No. Sanskrit and European languages are sister-branches descending from Proto-Indo-European. Sanskrit is older as a literary record (Rigvedic Sanskrit may date from c. 1500 BCE), but as a spoken language Sanskrit is not the ancestor of Greek, Latin, German, Russian or any European language. The popular claim that “Sanskrit is the mother of all languages” misrepresents the family-tree relationship.
What languages are not Indo-European?
In India: the Dravidian family (Tamil, Telugu, Kannada, Malayalam) and the Munda branch of Austro-Asiatic (Santali, Mundari) are not Indo-European, though they share substantial loanwords with the Indo-Aryan family. In Europe: Finnish, Estonian and Hungarian are Uralic; Basque is a language isolate. Globally most languages outside Europe and Iran-India are not Indo-European; the family contains roughly 445 living languages but is geographically clustered.

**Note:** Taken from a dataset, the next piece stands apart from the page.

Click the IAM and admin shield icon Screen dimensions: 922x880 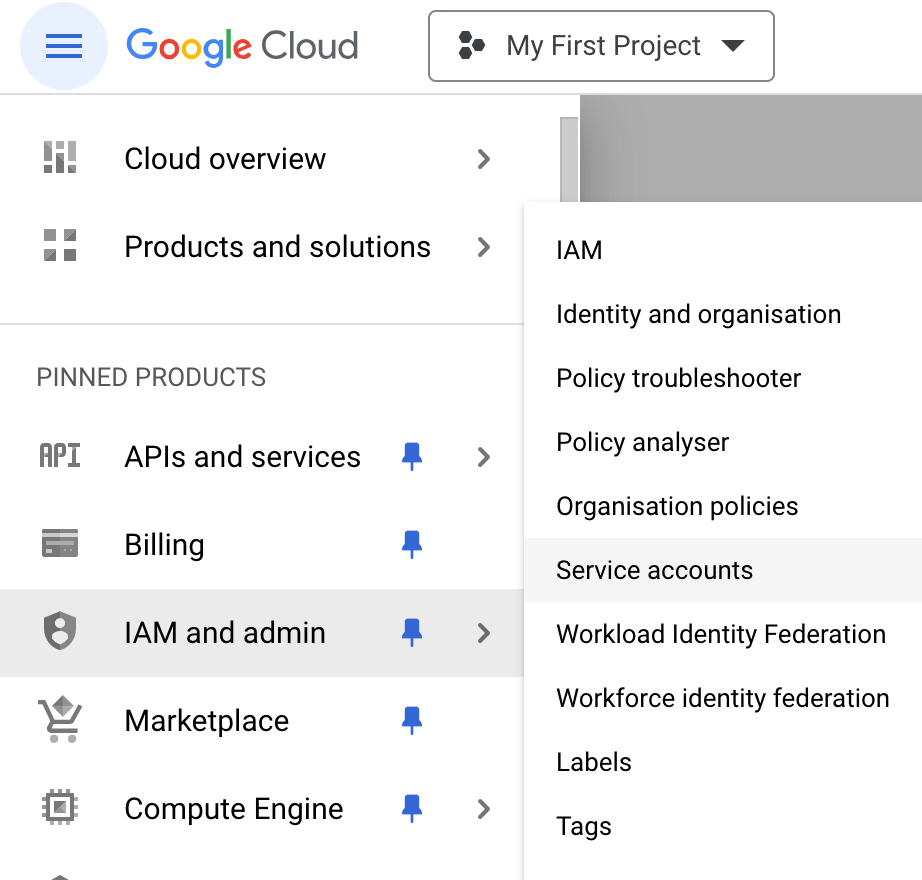(x=60, y=632)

Where was Proto-Indo-European spoken?
The current academic consensus, the Kurgan hypothesis associated with archaeologist Marija Gimbutas and elaborated by David Anthony and others, places PIE speakers in the Pontic-Caspian steppe (modern southern Russia and Ukraine) roughly 4,500 to 6,000 years ago. The Anatolian hypothesis (Colin Renfrew) places the homeland in Anatolia and earlier; recent genetic and linguistic evidence favours the steppe hypothesis, though the debate continues.
A limitation worth noting
The Indo-European homeland debate has political and ideological overlay both in India and in Europe; the question intersects with the Out of India hypothesis (a minority view placing the homeland in India), with European nationalist appropriations in the 19th and 20th centuries (the misuse of “Aryan”), and with debates about the Indus Valley Civilisation. This article reports the mainstream academic position; readers should be aware that the topic continues to attract non-academic claims from several directions, and that careful work in archaeogenetics from 2015 onward has substantially narrowed but not closed the questions.
For further reading, the Indo-European languages entry on Wikipedia covers the family structure, and the entry on Proto-Indo-European covers the reconstruction and homeland debates.